** begin Page excerpt **

Court will decide Monday whether to permanently nullify government legislation that separated current affairs dealings from the new public entity

Jacob Magid is the settlements correspondent for The Times of Israel.

The newly-built control room at the offices of the Israeli Public Broadcasting Corporation, in Tel Aviv. August 29, 2016. (Miriam Alster/FLASH90)
The newly-built control room at the offices of the Israeli Public Broadcasting Corporation, in Tel Aviv. August 29, 2016. (Miriam Alster/FLASH90)

In a blow to the governing coalition, the High Court of Justice issued a temporary injunction on Sunday evening preventing the establishment of a news department that would function independently of the new public broadcaster set to launch Monday.

The ruling temporarily nullifies a March compromise reached by Prime Minister Benjamin Netanyahu and Finance Minister Moshe Kahlon that was approved by the Knesset last week.

On Monday at noon, the High Court will rule on whether to make the injunction permanent. In the meantime, the news division will once again be under the auspices of the soon-to-air TV and radio corporation — known as Kan.

What was believed to have been final arrangement had the news division excised from Kan and a separate news department established in its stead, ostensibly ending a years-long saga surrounding the dismantlement of the Israel Broadcasting Authority.

Israeli broadcast authority employees outside the IBA headquarters in Jerusalem, on May 10, 2017. (Miriam Alster/Flash90)
Israeli broadcast authority employees outside the IBA headquarters in Jerusalem, on May 10, 2017. (Miriam Alster/Flash90)

While all other Kan departments are set to begin broadcasting Monday at 8 a.m., the separate news division was not going to be among them due to the passage of the Netanyahu-Kahlon compromise less than a week before the airing. The government has yet to even appoint a manager of the independent news division. But with the court’s Sunday decision, the future of the independent department is now clouded.

Netanyahu, who was until recently also acting communications minister, oversaw passage of the 2014 law to establish Kan (which then included its centerpiece news division) but has long been leading an effort to abort it before it goes on the air, complaining of a lack of government control of the corporation’s editorial line, which may be critical of his coalition.

IBA employees were in limbo for several years as the government approved the reforms, backtracked, attempted to merge the two entities, before finalizing the Kahlon-Netanyahu agreement that absorbs more workers from the IBA, while laying off hundreds of others.

** end Page excerpt **
** begin Dataset entries **

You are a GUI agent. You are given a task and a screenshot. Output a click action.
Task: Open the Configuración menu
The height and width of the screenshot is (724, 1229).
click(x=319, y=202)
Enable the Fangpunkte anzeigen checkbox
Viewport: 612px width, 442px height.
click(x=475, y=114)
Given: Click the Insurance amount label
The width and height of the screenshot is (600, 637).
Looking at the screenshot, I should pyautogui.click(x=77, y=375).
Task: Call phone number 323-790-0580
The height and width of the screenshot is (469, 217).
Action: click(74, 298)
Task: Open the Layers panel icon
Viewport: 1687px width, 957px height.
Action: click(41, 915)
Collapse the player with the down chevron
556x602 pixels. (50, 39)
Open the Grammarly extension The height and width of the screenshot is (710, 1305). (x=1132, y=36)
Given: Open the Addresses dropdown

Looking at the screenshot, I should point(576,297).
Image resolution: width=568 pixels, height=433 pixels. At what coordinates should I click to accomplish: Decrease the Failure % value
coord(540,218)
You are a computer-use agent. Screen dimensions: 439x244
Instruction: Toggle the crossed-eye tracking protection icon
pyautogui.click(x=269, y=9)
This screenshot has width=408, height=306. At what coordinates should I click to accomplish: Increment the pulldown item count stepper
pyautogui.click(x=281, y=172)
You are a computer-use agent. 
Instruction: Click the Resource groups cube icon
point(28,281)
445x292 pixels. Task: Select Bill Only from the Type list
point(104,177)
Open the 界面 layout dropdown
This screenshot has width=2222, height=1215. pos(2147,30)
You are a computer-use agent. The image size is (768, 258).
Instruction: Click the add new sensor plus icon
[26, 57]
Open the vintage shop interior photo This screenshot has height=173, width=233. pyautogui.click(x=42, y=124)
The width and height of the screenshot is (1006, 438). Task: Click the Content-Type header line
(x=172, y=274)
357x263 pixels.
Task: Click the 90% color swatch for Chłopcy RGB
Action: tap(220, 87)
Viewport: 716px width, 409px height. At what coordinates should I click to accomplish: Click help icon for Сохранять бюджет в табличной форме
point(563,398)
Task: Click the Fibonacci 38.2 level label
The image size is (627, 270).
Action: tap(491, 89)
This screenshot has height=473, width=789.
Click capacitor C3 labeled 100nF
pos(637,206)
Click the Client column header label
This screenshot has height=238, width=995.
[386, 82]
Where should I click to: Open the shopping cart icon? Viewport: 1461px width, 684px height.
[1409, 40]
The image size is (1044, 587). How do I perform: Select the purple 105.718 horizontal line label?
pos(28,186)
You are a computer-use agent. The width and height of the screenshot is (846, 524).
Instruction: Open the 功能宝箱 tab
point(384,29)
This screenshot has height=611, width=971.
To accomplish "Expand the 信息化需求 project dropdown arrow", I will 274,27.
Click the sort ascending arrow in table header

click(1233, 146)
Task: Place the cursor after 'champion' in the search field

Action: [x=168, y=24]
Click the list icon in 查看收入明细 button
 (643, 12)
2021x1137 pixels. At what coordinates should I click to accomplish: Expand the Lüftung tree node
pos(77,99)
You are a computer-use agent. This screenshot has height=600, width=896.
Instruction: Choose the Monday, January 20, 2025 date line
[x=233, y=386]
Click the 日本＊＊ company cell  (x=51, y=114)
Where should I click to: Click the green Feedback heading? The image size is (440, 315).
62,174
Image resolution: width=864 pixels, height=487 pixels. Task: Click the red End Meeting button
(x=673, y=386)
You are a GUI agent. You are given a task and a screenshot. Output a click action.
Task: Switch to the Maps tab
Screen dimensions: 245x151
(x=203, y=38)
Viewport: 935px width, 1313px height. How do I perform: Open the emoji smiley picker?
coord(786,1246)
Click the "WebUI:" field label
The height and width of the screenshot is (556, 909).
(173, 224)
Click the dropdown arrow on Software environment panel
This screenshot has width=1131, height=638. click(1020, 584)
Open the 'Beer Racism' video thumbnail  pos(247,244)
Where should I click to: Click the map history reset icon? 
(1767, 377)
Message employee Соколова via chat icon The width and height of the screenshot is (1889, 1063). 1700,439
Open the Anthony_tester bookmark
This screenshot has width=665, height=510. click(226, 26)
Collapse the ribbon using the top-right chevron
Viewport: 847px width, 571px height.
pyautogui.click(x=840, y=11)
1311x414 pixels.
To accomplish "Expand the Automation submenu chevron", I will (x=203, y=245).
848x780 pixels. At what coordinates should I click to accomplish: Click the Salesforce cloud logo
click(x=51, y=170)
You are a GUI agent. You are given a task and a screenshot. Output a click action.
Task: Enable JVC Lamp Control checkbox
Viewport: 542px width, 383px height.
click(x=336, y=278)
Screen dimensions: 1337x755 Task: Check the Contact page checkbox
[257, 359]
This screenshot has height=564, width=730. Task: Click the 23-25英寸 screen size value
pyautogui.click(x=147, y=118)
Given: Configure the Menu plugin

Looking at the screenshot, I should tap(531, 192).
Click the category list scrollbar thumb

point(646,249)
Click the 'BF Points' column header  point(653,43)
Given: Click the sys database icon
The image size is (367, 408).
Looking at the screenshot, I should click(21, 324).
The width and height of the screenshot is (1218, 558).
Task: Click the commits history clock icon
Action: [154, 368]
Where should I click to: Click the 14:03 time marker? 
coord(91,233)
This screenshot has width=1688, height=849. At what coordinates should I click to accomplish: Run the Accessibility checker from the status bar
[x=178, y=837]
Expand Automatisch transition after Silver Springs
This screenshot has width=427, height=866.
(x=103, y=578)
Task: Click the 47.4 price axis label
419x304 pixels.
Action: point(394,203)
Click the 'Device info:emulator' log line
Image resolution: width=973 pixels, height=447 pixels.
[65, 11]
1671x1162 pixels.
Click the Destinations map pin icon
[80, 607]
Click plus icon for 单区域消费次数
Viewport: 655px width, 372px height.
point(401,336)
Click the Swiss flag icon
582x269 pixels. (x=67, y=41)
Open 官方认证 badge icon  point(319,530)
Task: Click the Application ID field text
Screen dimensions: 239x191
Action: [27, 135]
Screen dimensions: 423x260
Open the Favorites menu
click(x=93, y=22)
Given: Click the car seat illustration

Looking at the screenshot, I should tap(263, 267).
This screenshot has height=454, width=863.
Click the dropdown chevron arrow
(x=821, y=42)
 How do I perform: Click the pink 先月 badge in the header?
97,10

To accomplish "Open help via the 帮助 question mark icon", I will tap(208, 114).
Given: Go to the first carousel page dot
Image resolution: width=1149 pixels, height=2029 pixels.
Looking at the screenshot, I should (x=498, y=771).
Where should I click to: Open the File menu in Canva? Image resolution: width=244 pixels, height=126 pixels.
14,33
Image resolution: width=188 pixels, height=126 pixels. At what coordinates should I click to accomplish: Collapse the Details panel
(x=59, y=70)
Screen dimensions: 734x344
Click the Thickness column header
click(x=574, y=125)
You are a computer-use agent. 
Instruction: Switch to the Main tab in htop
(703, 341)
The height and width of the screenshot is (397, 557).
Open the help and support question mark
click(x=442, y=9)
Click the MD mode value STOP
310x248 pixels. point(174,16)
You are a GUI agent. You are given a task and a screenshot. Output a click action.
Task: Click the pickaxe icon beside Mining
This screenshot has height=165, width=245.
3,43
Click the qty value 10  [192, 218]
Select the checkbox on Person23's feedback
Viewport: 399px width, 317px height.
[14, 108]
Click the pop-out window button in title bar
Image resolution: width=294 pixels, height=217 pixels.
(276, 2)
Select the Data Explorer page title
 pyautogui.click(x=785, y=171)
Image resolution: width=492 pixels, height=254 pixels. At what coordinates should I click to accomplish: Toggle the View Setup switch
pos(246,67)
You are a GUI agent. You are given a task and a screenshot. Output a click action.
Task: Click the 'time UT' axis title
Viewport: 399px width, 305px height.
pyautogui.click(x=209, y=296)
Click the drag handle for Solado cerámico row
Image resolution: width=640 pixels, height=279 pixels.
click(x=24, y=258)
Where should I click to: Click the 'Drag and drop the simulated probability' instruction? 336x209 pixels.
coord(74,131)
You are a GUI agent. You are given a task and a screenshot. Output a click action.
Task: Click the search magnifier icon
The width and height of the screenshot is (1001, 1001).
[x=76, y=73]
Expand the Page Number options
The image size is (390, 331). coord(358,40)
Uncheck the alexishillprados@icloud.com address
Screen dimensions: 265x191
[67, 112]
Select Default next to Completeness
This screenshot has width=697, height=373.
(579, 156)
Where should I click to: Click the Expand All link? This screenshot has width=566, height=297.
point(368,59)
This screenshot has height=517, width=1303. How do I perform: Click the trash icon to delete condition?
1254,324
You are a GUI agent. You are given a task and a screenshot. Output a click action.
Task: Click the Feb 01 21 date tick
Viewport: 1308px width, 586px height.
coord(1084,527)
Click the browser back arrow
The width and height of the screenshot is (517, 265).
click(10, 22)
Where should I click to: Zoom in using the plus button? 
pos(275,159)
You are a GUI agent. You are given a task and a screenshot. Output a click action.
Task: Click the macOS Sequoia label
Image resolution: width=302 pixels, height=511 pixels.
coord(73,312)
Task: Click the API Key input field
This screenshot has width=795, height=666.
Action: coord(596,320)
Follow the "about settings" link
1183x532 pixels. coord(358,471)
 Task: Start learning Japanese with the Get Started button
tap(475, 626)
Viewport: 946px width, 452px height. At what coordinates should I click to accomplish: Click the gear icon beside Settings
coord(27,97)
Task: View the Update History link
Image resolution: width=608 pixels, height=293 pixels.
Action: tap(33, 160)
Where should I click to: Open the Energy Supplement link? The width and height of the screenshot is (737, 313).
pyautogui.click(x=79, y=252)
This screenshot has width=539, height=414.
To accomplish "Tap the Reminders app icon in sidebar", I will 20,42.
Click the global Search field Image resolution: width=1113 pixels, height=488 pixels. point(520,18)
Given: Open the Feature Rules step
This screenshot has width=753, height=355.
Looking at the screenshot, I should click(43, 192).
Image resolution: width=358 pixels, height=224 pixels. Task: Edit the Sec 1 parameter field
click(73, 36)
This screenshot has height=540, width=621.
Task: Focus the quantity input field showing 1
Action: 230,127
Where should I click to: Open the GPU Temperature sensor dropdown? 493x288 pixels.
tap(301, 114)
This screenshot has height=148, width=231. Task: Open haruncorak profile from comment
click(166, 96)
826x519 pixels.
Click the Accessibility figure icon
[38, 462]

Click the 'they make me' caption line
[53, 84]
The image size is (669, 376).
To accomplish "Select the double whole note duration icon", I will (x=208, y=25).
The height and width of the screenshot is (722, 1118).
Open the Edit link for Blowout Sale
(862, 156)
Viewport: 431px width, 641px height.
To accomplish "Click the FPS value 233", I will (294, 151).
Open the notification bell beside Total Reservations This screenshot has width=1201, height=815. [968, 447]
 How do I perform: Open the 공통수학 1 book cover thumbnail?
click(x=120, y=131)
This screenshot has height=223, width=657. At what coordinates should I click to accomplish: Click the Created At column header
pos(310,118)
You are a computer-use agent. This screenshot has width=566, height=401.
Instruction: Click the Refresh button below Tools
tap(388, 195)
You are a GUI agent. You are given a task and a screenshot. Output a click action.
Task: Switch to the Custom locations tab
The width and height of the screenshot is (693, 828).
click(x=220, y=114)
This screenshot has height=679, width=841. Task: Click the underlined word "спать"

** end Dataset entries **

▶ **Given instruction A**: Can you repeat the part of the broadcasting article from "On Monday at" up to and including "known as Kan."?
▶ **Given instruction B**: How would you put this sentence from the broadcasting article into Spanish: "On Monday at noon, the High Court will rule on whether to make the injunction permanent."?

▶ **Finished answer A**:
On Monday at noon, the High Court will rule on whether to make the injunction permanent. In the meantime, the news division will once again be under the auspices of the soon-to-air TV and radio corporation — known as Kan.

▶ **Finished answer B**: El lunes al mediodía, el Tribunal Superior decidirá si hace permanente la orden cautelar.